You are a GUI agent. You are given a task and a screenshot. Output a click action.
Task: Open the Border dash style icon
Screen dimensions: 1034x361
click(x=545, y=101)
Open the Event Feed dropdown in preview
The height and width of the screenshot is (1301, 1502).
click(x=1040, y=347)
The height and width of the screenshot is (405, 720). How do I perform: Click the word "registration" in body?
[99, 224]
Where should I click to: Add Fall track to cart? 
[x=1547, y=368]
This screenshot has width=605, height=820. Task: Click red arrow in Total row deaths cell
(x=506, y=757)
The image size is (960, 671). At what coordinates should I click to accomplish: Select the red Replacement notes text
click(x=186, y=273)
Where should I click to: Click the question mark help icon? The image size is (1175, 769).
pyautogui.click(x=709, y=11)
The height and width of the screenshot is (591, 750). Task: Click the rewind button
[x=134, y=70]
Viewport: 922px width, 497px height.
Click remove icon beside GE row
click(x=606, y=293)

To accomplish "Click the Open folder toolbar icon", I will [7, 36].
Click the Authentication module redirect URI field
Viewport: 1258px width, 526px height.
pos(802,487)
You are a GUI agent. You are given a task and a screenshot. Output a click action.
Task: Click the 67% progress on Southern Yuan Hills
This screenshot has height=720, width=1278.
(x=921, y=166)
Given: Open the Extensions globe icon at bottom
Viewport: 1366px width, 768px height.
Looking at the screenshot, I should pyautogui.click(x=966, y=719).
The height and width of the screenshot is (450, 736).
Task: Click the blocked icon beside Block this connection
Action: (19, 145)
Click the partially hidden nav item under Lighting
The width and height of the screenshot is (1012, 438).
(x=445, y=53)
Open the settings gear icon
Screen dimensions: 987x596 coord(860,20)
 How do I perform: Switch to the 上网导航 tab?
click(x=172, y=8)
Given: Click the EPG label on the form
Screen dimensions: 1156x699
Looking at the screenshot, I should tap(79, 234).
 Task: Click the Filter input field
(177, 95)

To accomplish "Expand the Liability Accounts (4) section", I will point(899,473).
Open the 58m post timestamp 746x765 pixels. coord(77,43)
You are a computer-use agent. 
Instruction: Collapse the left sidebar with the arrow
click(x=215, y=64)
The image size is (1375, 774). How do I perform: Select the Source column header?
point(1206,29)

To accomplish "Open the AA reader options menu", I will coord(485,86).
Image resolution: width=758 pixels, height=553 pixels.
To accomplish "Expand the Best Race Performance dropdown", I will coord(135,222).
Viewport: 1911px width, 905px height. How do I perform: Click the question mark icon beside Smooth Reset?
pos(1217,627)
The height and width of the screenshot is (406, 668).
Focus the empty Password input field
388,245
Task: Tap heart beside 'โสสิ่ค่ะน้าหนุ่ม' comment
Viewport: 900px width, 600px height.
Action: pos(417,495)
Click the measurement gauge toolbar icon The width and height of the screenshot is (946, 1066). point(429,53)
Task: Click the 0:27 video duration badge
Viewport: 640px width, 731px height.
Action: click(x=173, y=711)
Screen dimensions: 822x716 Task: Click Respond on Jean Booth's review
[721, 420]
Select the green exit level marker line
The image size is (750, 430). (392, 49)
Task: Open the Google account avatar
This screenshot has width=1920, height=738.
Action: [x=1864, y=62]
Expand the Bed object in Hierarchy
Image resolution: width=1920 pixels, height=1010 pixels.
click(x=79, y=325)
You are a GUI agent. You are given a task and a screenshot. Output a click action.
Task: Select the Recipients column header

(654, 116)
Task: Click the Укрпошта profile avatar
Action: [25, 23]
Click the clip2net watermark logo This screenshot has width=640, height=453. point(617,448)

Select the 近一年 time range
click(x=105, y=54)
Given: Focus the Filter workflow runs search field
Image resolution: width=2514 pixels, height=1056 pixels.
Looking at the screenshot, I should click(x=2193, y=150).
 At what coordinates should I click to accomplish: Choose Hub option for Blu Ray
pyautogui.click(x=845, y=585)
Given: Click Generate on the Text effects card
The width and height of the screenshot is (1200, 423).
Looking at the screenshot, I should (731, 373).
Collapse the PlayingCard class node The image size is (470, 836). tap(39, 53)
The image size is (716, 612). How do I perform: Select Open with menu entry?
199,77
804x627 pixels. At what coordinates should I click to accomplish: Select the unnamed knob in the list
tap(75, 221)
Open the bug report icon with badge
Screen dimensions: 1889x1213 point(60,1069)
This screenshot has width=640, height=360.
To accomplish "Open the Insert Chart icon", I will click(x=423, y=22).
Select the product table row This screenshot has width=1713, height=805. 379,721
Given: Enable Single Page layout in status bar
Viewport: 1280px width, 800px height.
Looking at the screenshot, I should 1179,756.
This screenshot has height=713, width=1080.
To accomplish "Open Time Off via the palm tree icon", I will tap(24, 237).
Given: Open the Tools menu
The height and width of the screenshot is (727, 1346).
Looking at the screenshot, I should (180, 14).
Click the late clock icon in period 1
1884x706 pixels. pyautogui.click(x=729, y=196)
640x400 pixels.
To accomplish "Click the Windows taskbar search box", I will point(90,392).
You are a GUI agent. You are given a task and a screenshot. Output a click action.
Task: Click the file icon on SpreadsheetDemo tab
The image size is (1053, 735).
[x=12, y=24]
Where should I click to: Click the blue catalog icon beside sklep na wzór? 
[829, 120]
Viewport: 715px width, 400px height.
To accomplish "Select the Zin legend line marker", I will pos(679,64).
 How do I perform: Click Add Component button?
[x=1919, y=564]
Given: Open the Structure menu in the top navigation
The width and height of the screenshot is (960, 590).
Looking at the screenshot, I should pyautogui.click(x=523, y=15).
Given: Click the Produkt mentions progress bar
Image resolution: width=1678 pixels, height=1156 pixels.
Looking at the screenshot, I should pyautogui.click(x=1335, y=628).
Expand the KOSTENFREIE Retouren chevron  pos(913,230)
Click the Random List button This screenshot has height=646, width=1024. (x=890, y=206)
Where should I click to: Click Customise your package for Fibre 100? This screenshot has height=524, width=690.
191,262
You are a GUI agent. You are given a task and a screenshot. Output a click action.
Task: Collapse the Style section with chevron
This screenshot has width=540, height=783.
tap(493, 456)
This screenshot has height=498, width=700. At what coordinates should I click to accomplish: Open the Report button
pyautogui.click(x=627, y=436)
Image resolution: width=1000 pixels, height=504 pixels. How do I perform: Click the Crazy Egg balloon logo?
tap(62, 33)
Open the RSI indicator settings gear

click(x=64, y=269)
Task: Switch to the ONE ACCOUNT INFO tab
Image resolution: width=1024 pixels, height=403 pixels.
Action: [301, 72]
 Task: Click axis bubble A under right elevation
___
## [What is needed]
Extract the lines of the preceding material that run from the line with "Viewport: 640px width, 731px height." through the line with "This screenshot has width=640, height=360.", inclusive, reproducing them exactly and adding nothing.

## [Written response]
Viewport: 640px width, 731px height.
Action: click(x=173, y=711)
Screen dimensions: 822x716 Task: Click Respond on Jean Booth's review
[721, 420]
Select the green exit level marker line
The image size is (750, 430). (392, 49)
Task: Open the Google account avatar
This screenshot has width=1920, height=738.
Action: [x=1864, y=62]
Expand the Bed object in Hierarchy
Image resolution: width=1920 pixels, height=1010 pixels.
click(x=79, y=325)
You are a GUI agent. You are given a task and a screenshot. Output a click action.
Task: Select the Recipients column header

(654, 116)
Task: Click the Укрпошта profile avatar
Action: [25, 23]
Click the clip2net watermark logo This screenshot has width=640, height=453. point(617,448)

Select the 近一年 time range
click(x=105, y=54)
Given: Focus the Filter workflow runs search field
Image resolution: width=2514 pixels, height=1056 pixels.
Looking at the screenshot, I should click(x=2193, y=150).
 At what coordinates should I click to accomplish: Choose Hub option for Blu Ray
pyautogui.click(x=845, y=585)
Given: Click Generate on the Text effects card
The width and height of the screenshot is (1200, 423).
Looking at the screenshot, I should (731, 373).
Collapse the PlayingCard class node The image size is (470, 836). tap(39, 53)
The image size is (716, 612). How do I perform: Select Open with menu entry?
199,77
804x627 pixels. At what coordinates should I click to accomplish: Select the unnamed knob in the list
tap(75, 221)
Open the bug report icon with badge
Screen dimensions: 1889x1213 point(60,1069)
This screenshot has width=640, height=360.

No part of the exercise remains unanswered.